Ryan Downery (music journalist): You can only put the human body through so much before it’s eventually going to give up and die on you.
Voice-over: And after nine years of rocking out with Guns N’ Roses, Duff had put his body through hell. But miraculously, as the doctors were getting ready to operate, the swelling in Duff's pancreas went down. It looked like he had cheated death. Finally, ten days later, Duff was released from the hospital with some dire warnings from his doctors.
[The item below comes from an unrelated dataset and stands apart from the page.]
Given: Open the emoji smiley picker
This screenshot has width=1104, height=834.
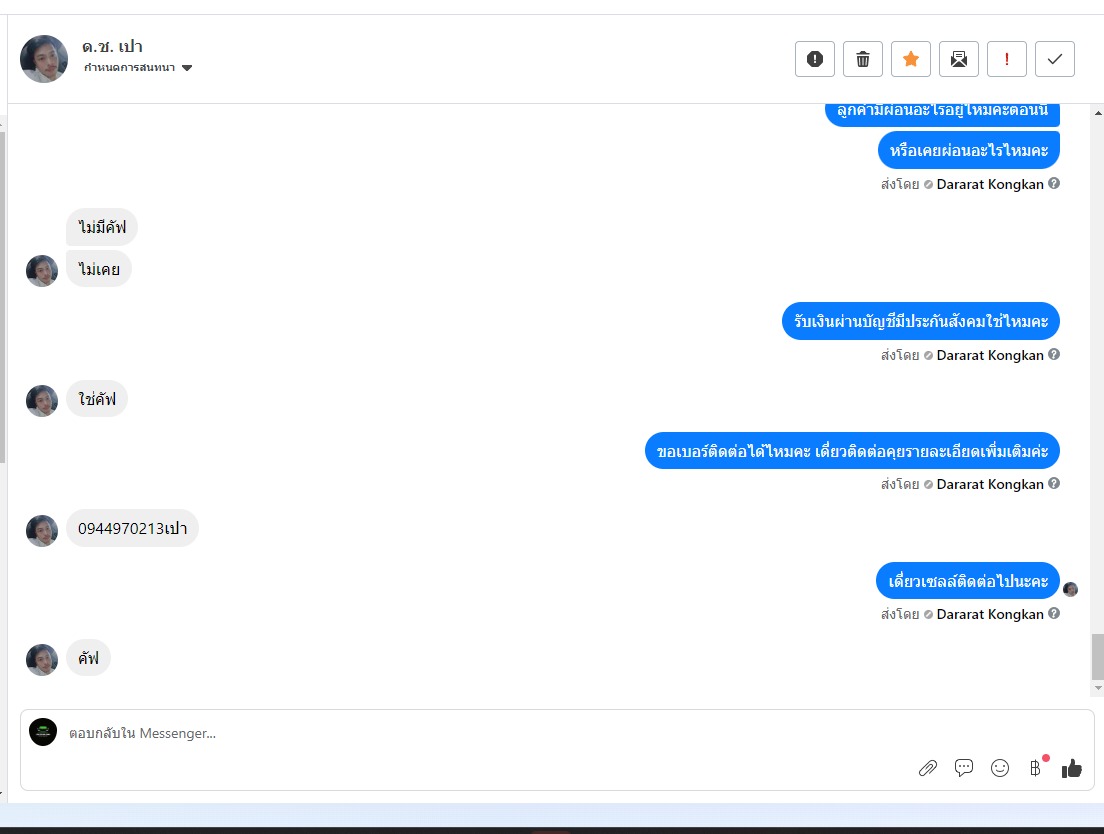Looking at the screenshot, I should point(999,768).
Ryan Downery (music journalist): The doctors were really clear, like, “You've got to stop drinking. Not ‘maybe you should stop drinking’, not ‘something bad could happen’. Something bad has happened. You almost died and you will die if you continue to put your body through the abuse that you have been.”
Duff: I knew at that point that my life was going to change and the only person that could change it was me.
Voice-over: Duff had seen enough in the hospital. He was ready to be sober. The transition from a gallon of vodka every day to sobriety was grueling, but Duff used the same intensity he brought to rock ‘n’ roll to his recovery.
Duff: I had this old, dusty mountain bike in my garage and I just got on and started riding. I didn't know what to do.
Andy Fortier: He was gung-ho: “I'm gonna beat this thing. I'm not gonna drink anymore.”
Voice-over: In order to escape his demons, Duff hurled himself into physical exercise and martial arts.
Duff: Now I have both martial arts and AA in my life, and it's great. You know, I enjoy people, I enjoy laughing, I enjoy the good things in life. You know, I drank a gallon of booze and I didn't drink any water – literally, no water. Now I drink a gallon of water and, literally, no vodka.
Voice-over: For the next five years, Duff continued to repair his life. In 1997, he had his first child, Grace, with model swimsuit designer Susan Holmes. They married on August 28th, 1999 and on July 16th, 2000, they had their second child, another girl, Mae Marie.
Duff: I'm obsessed with my family, my music, and my health first, above all of that, because I can't be a good father and husband if I'm physically [bleep].
Voice-over: in 2002, eight years following his brush with death, Duff reunited with former Guns N' Roses members Slash and drummer Matt Sorum to form a new supergroup, Velvet Revolver.
Tom Zutaut: When I hear that those guys are reuniting in another band, I'm thinking, if Duff starts drinking again, it's curtains. I wonder if these guys can really, like, keep it together.
Voice-over: But they did more than keep it together. Duff and the rest of the band made Velvet Revolver hugely successful. Their first record, Contraband, sold 250,000 copies in the first week.
Duff: Velvet Revolver is great. I mean, it’s my musical brothers. Four guys who understand each other and there's no drama.
Voice-over: Duff and the group won a Grammy in 2005.
Duff: I love so much how I feel now. And that's a direct result of the things I went through and how I learned how to live a sober life and a meaningful life.
Voice-over: Duff survived his fame and fortune as part of Guns N' Roses and he lived through the success of Velvet Revolver without falling back on the crutch of booze.
Duff: I'm 44, but, you know, I feel like everything seems attainable to me.
Voice-over: Now the only question is what the talented musician will decide to take on next.